Laudrup was a true great on the pitch and it was certainly an advantageous reputation to possess at the outset of a new career. Following his retirement from playing in 2002, he landed managerial posts with Brøndby, Getafe, Spartak Moscow and Mallorca; hardly a trifling list. His arrival in South Wales during the summer of 2012 was seen both as an indication of Swansea’s new place on the footballing map and a positive reaction to Brendan Rodgers’s departure for Liverpool.
The slick tactics of the previous incumbent remained though, perhaps tellingly, reports of dressing room unrest soon surfaced, strengthened as they were by initially stuttering results. Laudrup would persevere admirably and his appointment was vindicated by the roaring victory over Bradford City in the Capital One Cup final. As he was tossed into the air by his triumphant charges, the early detractors were silenced by the considerable success of Swansea’s first ever trophy. Given his heritage, the subsequent speculation about a future in Catalonia was somewhat understandable.
Yet by the conclusion of the tepid display at lowly West Ham – sealed with the spectacularly unedifying image of Chico Flores plumbing the depths of the sport’s darker recesses – the sheen of that Wembley victory was undoubtedly faded. Rumblings of discontent had already become noticeable again this year; the training ground fracas involving Flores, veteran defender Garry Monk (now, awkwardly, the Spaniard’s interim head coach) and a brick will not have helped allay the increasingly loud reports of disillusionment with the Dane’s training methods and management style.
As ever in these recurring situations, injuries and form have conspired to rob Laudrup’s side of the verve which so defined them in recent seasons. An injury to goalkeeping star Michel Vorm has weakened the back line and the loss of Michu, a truly outstanding footballer, has effectively hobbled City’s otherwise clever forward motion. Summer signings Wilfried Bony and Jonjo Shelvey have proved sound investments. The same praise, unfortunately, cannot be directed at fellow newcomers Alvaro Vasquez, Jordi Amat and Jose Alberto Canas.
The additional strain of competing in the increasingly inconvenient Europa League must not be underestimated. Draining away trips to exotic locations like Ploiești, Romania and Krasnodar, Russia, a reward for achieving success outside the Champions League, continue to be of dubious value.

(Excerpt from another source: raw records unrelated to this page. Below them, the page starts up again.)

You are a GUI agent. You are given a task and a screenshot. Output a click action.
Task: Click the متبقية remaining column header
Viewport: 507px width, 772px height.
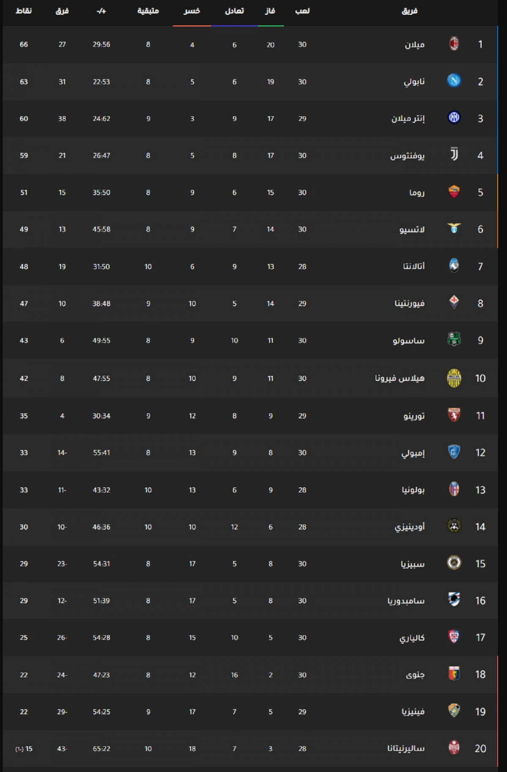coord(148,11)
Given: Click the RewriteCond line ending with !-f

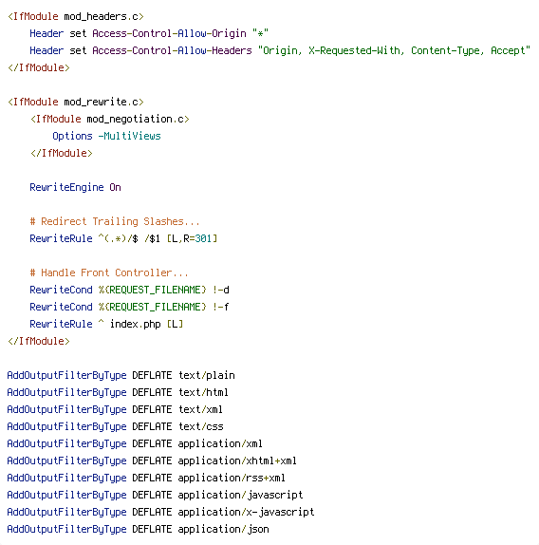Looking at the screenshot, I should coord(129,307).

The manager can, of course, have little excuse for any dearth of confidence in his leadership. A group experiences injuries and losses together, their arrival in a campaign is as definite as that of the yellow ball. What should not be overlooked is an inability to motivate a collection of gifted players into a solid unit. It is the lack of effort, and Laudrup’s apparent failure to induce any, that has brought him to this place. In the end, the stunning victory at Old Trafford in the FA Cup, a competition in which City retain an interest, was meaningless.
As far as history goes, Welsh football is enjoying a deserved renaissance but the irritating madness and meddling at Cardiff City – a new red shirt for the Bluebirds, a work experience kid as chief scout – and Swansea’s current travails have introduced these relative newcomers to the feverish calamities of the top level. They are members of the most exclusive gang there is. It would be a shame to see either one leave.